**SOURCE:**
Ooo yeaa i had some pretty good sleep  slept like a dead man the whole day. 

Yay neeners is joining us in making the avocoffee soap! I still don't know what i'm going to make..


Sent from my iPhone using Soap Making


----------



## seven (Aug 1, 2014)

Here it is out of the mold... The swirls on some of the middle bars were a bit over mixed, i got too excited with the spoon *sigh*

Blame the caffeine!






Sent from my iPhone using Soap Making


----------



## CaraBou (Aug 1, 2014)

*squeaks in joy*  They're gorgeous!  Seven, I think you can soap while sleepwalking!


----------



## summerflyy (Aug 1, 2014)

Truly splendid soap !


----------



## neeners (Aug 1, 2014)

Very pretty!!! These should be called something like "caffeine fritz" or something...


----------



## seven (Aug 1, 2014)

lol, thanks guys :* yesterday was, indeed, hilarious.. i was mortified, hahaha! i think we are a bunch of soap freaks here. i know i am  even in your most tired moment, you looked to the right at the fluffy pillows on the couch, then to the left at the messy kitchen, and your instinct still told you to make soap and go to the left! 

almost forgot, @Ellacho i live in Jakarta, Indonesia, which is in SE Asia


----------



## PinkCupcake (Aug 1, 2014)

Oh, those are BEAUTIFUL!! I love anything pink, and I love the way your swirls are so...swirly! My spoon swirls are never half that pretty.


----------



## neeners (Aug 1, 2014)

I agree PinkCupcake.  my spoon swirls just end up looking like plops....


----------



## jules92207 (Aug 1, 2014)

Considering your state of mind and you still end up making beautiful soap - you are my new hero.


----------



## seven (Aug 1, 2014)

i quite like the pink as well! i was only able to mix the color by spatula because the batter was getting a bit thick, and there are these tiny specks of fluorescent pinks in the soap which are not supposed to be there had i mixed the color with a SB  another lesson learned here, never ever put colorants direct to the soap (liquids don't apply). it's better to mix them with oils first. well, some micas can be used directly, but fluorescents in powdered form = no no.

**Element and text location data:**
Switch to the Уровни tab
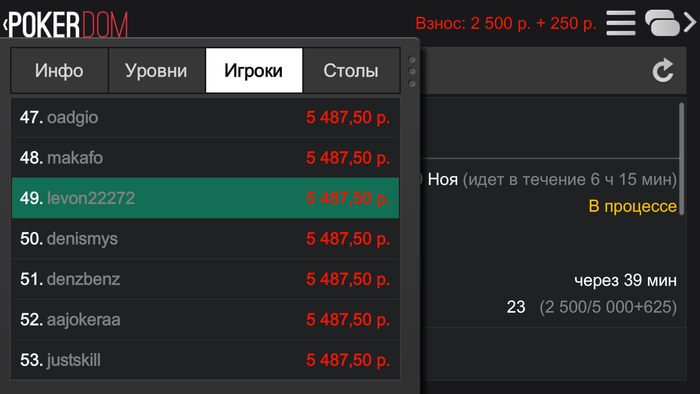The image size is (700, 394). pos(156,71)
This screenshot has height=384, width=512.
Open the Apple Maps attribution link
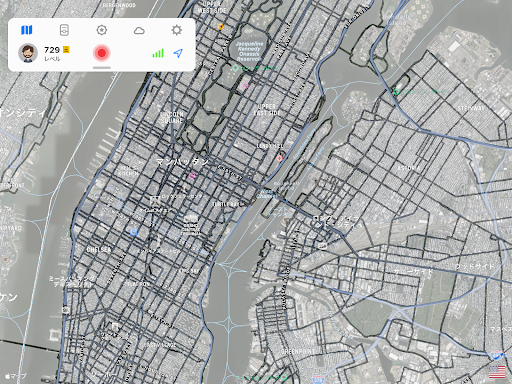click(x=15, y=376)
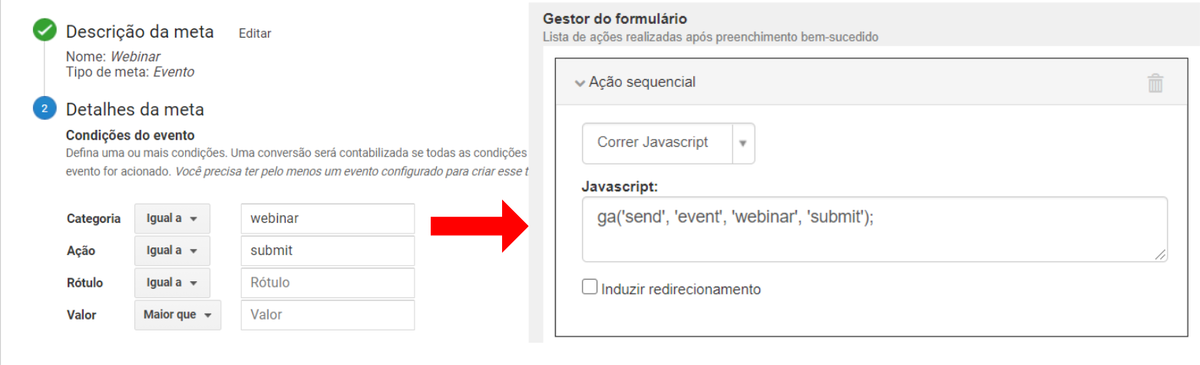Collapse the Ação sequencial chevron
The image size is (1200, 365).
pyautogui.click(x=580, y=83)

**TASK INSTRUCTIONS:**
1. Transcribe the stretch of the soap-making forum thread from "Oh, those are" through "looking like plops....".
2. In the soap-making forum thread, where does seven say they live?
3. Resume the soap-making forum thread, picking up right after its final sentence.

**EXPECTED ANSWERS:**
1.
Oh, those are BEAUTIFUL!! I love anything pink, and I love the way your swirls are so...swirly! My spoon swirls are never half that pretty.


----------



## neeners (Aug 1, 2014)

I agree PinkCupcake.  my spoon swirls just end up looking like plops....

2. Jakarta, Indonesia, in Southeast Asia.

3.
lol jules  funny, i survived making soap but failed at typing (avocado coffee *soap*).. oh boy!

neeners and coffeetime.. i'm still waiting on your avocofee soaps


----------



## fuzz-juzz (Aug 1, 2014)

Wow! Love them! Beautiful colours and swirls.


----------



## Ellacho (Aug 1, 2014)

WOW! How pretty!


----------



## seven (Aug 1, 2014)

Thank you ladies  considering the state i was in when i was making it, it turned out pretty okay 


Sent from my iPhone using Soap Making


----------



## coffeetime (Aug 11, 2014)

I just lined the mold for my avocado coffee soap. Should have pics tomorrow but I'll post them in the photo gallery.


----------



## seven (Aug 11, 2014)

holy yay! can't wait for the pics!


----------



## coffeetime (Aug 11, 2014)

All done and gelling. I used cocoa absolute and peppermint EO, and some green clay in half. Going for a chocolate mint vibe. Smells awesome! I used lard and sunflower so it should be very nice. I don't know how well the drop swirl went so we will see tomorrow.


----------



## jules92207 (Aug 11, 2014)

Ohhh sounds awesome!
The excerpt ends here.